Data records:

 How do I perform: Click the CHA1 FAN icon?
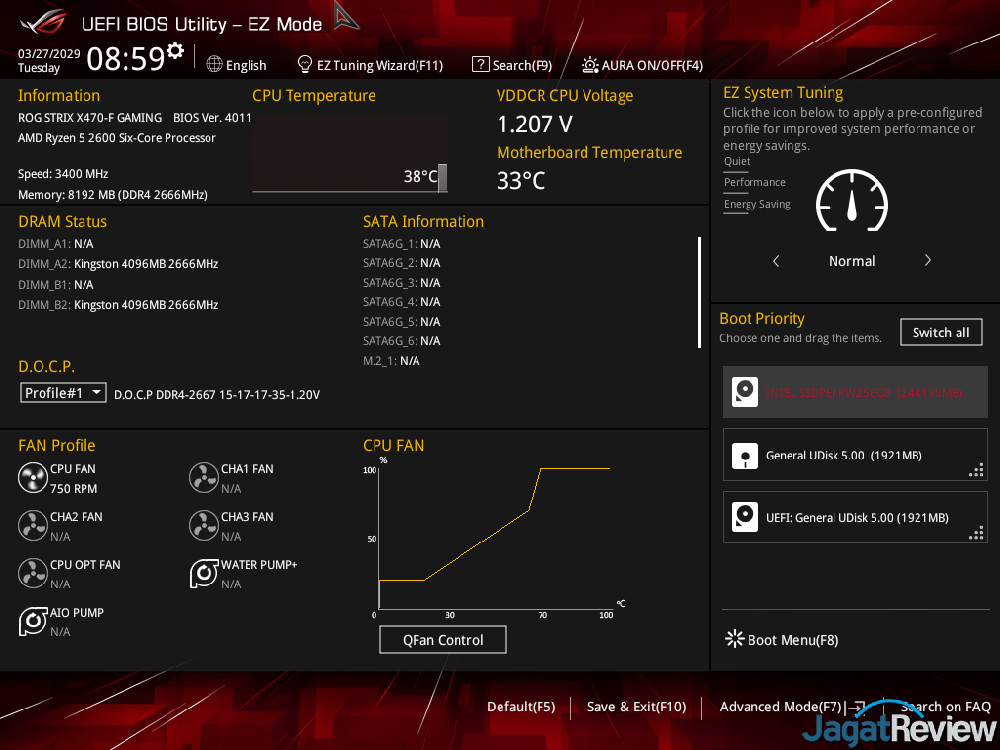pos(204,478)
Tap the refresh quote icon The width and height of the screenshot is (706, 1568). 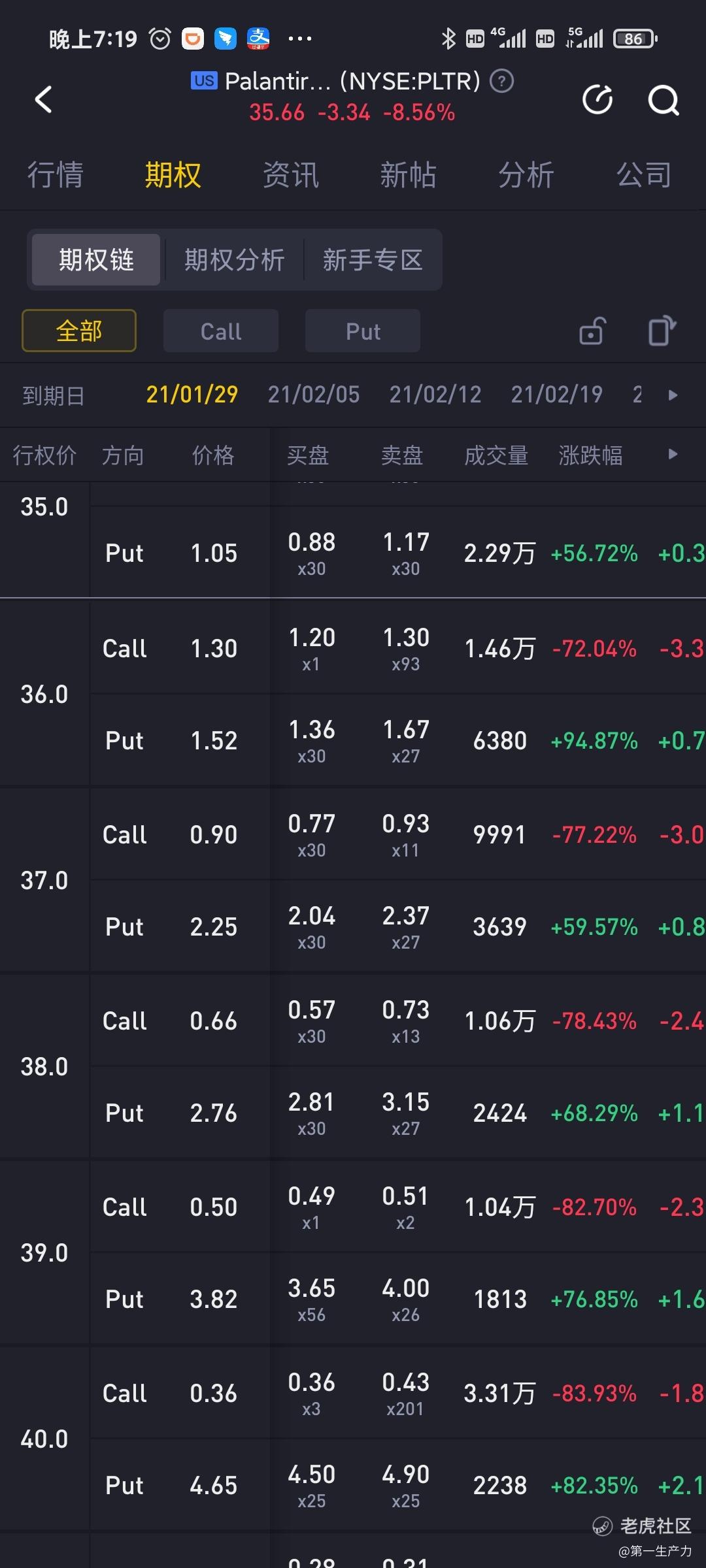pyautogui.click(x=597, y=99)
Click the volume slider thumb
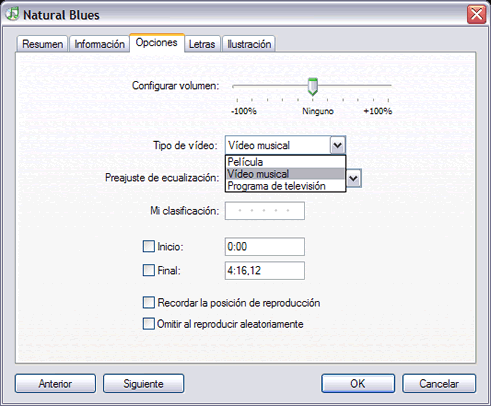 pyautogui.click(x=312, y=87)
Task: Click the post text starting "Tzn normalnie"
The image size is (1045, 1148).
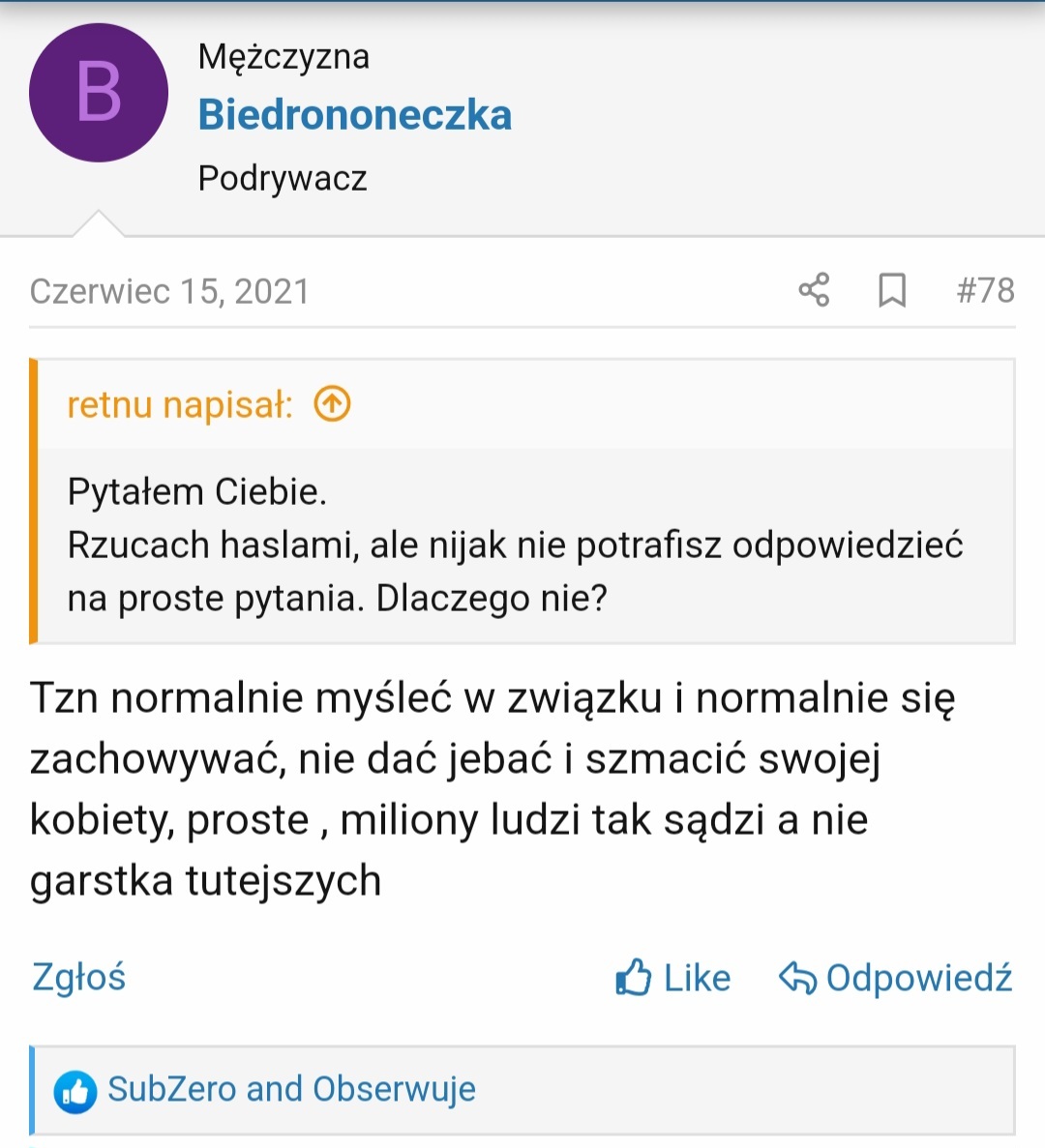Action: pyautogui.click(x=493, y=788)
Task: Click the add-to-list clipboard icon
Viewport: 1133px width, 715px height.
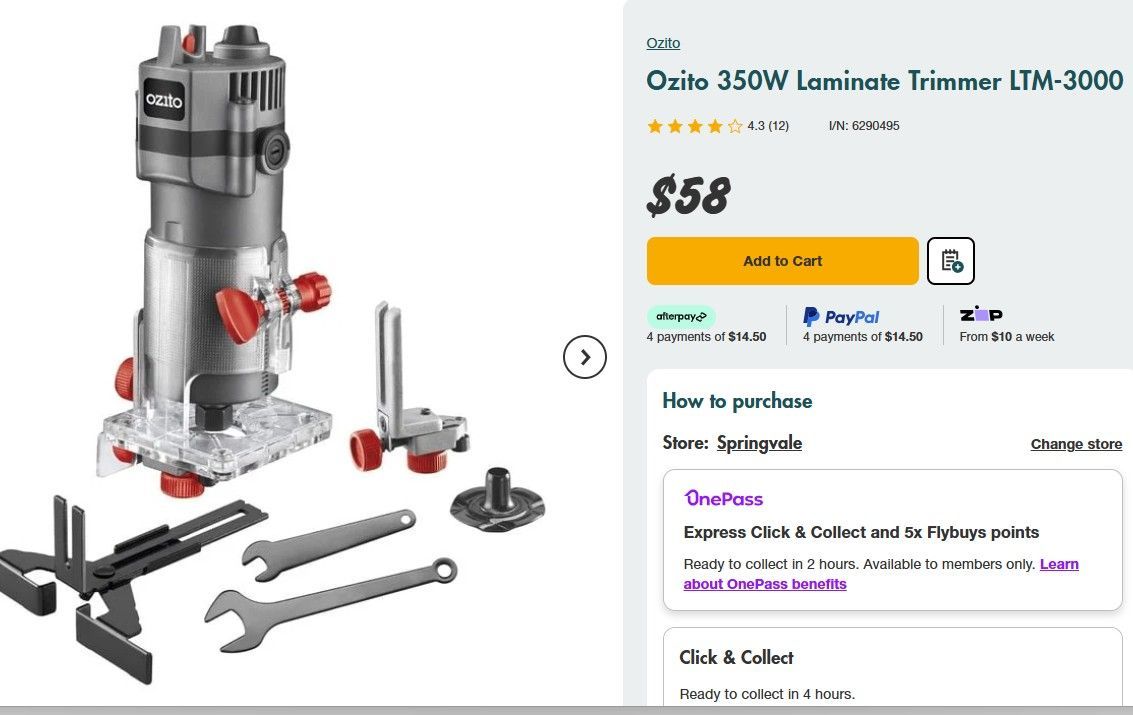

**What you should do:** The expected output is an exact copy of the lines from the one with "The image size is (1045, 1148)." to the final line of the entries above, pictures excepted; please include both ends.

**Response to this task:**
The image size is (1045, 1148).
Action: pyautogui.click(x=493, y=788)
Task: Click the add-to-list clipboard icon
Viewport: 1133px width, 715px height.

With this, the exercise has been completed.